Au moment où cette organisation apparaît, la France est engagée dans des opérations de maintien de l’ordre (Façon de ne pas parler de guerre d’Algérie) dans trois département français situés de l’autre côté de la Méditerranée, c’est à dire en Algérie. Depuis novembre 1954 une insurrection armée s’est donnée comme but de conquérir l’indépendance de ce pays. En France où de nombreux Algériens vivent et travaillent la répression est violente.

L’A.C.N.V. puise ses racines dans une communauté non-violente constituée autour d’un Lanza del Vasto (Shantidas - 1901-1981)homme, Lanza del Vasto, qui a connu Gandhi. Il s’agit de l’Arche. Organisée en dehors de cette communauté, l’ACNV suit ses propres règlements.

Dans la deuxième moitié de 1958, paraît le premier numéro de son journal . Il porte en sous-titre : «  Jalons pour la formation de groupes d’action civique non-violente  ». Le secrétariat, installé à la communauté de l’Arche à Bollène (Vaucluse), est alors tenu par Roland Marin.

Dans le projet de l’Arche, il y avait, et il y a toujours, la volonté de mettre en pratique, immédiatement, entre les membres, même peu nombreux, l’idée de la non-violence, sans attendre que tous les humains adoptent ces convictions. De plus, l’Arche offre, à qui le demande, une formation aux méthodes d’action et à une façon de vivre axée sur la non- violence ; ce fut pendant la guerre d’Algérie, également, un refuge, un lieu de repos, pour les militants de l’ACNV et leur famille inquiétés par les forces de l’ordre ou de justice, ou qui tout simplement se trouvaient devant des difficultés matérielles suite aux actions en cours.

La participation à l’ACNV de compagnons et de compagnes de l’Arche allait de soi et était encouragée. Ces deux structures coexistaient donc sans qu’il soit porté atteinte à l’indépendance de chacune.

Le premier combat de Lanza et de ses compagnons fut d’alerter l’opinion par divers jeûnes de protestation contre la pratique de la torture que subissaient les Algériens combattants, ou non, pour leur indépendance. Puis, ils se levèrent contre la bombe atomique française qui se préparait à Marcoule.

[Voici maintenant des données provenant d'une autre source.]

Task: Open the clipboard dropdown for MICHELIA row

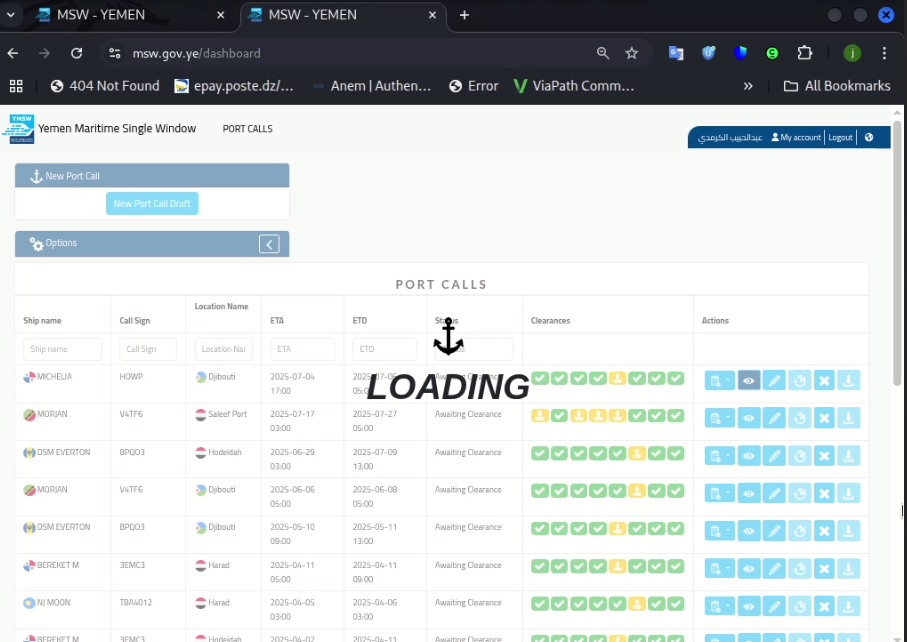Action: [718, 380]
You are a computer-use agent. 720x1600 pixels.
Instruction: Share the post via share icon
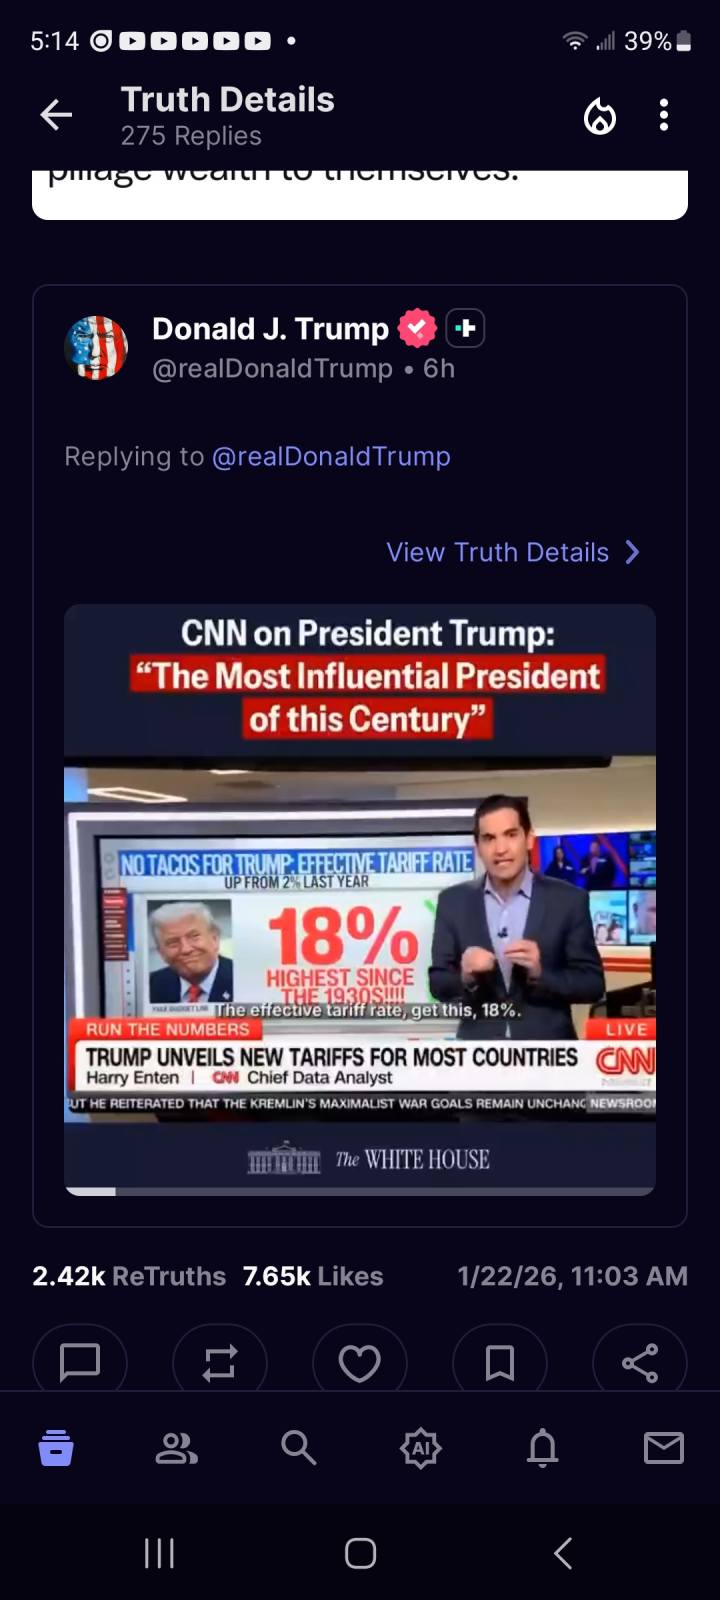tap(640, 1362)
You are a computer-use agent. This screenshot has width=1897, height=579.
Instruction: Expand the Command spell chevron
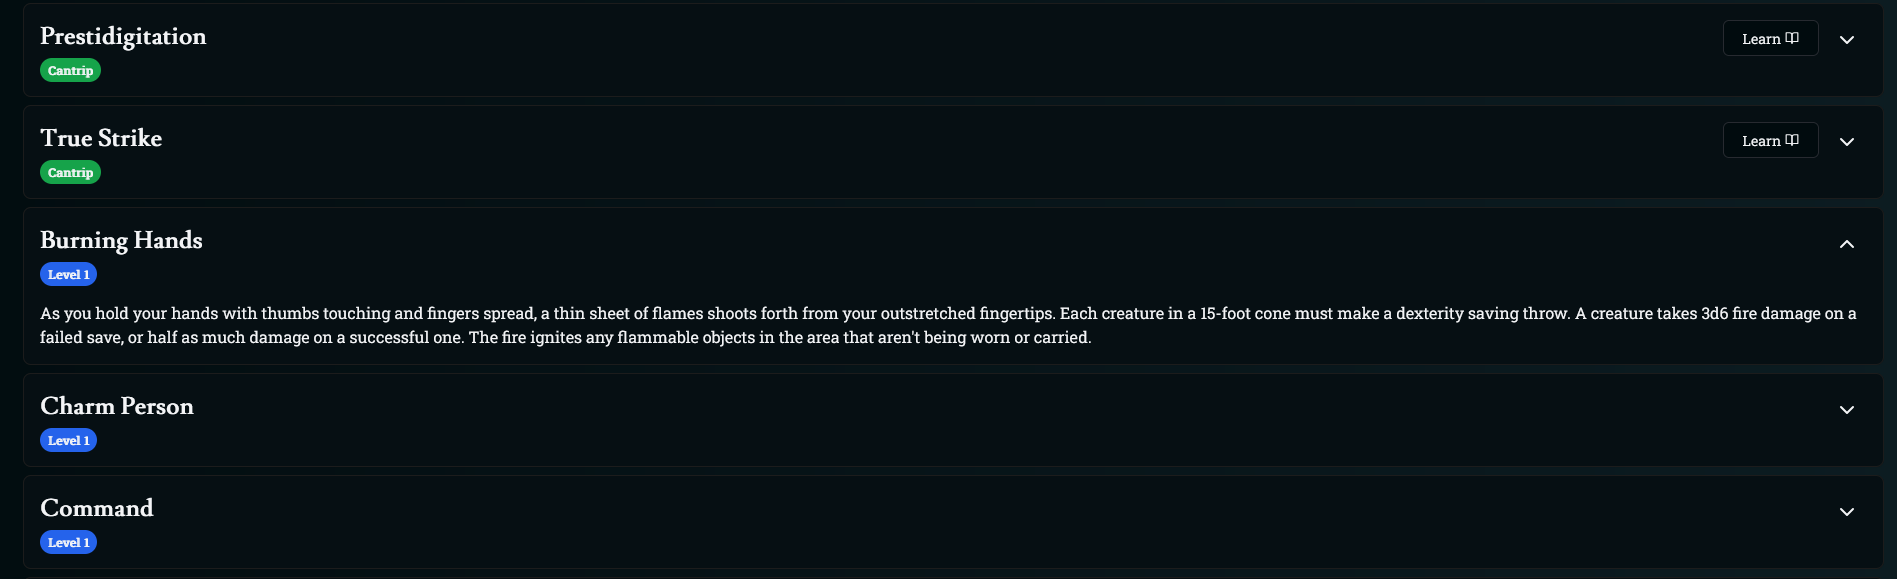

Par la suite, il y aura un jeûne et des manifestations à Grenoble, contre les tortures en France, puis suivront les premières manifestations contre les camps d’assignation à résidence où étaient enfermés les « suspects » algériens. Ainsi, à partir du 1er avril 1957, à Clichy, dans la proche banlieue de Paris, vingt jours de jeûne contre les tortures en Algérie sont observés par trois personnes issues de l’Arche : Bernard Gaschard, Pierre Parodi et Lanza del Vasto. Le local qui les abrite, rue du Landy, est le siège d’un centre d’information et de coordination nommé Défense des libertés et de la paix qui cherche à alerter l’opinion publique sur ce qui se passe en Algérie. Ce centre est parrainé par de nombreuses personnalités de divers horizons.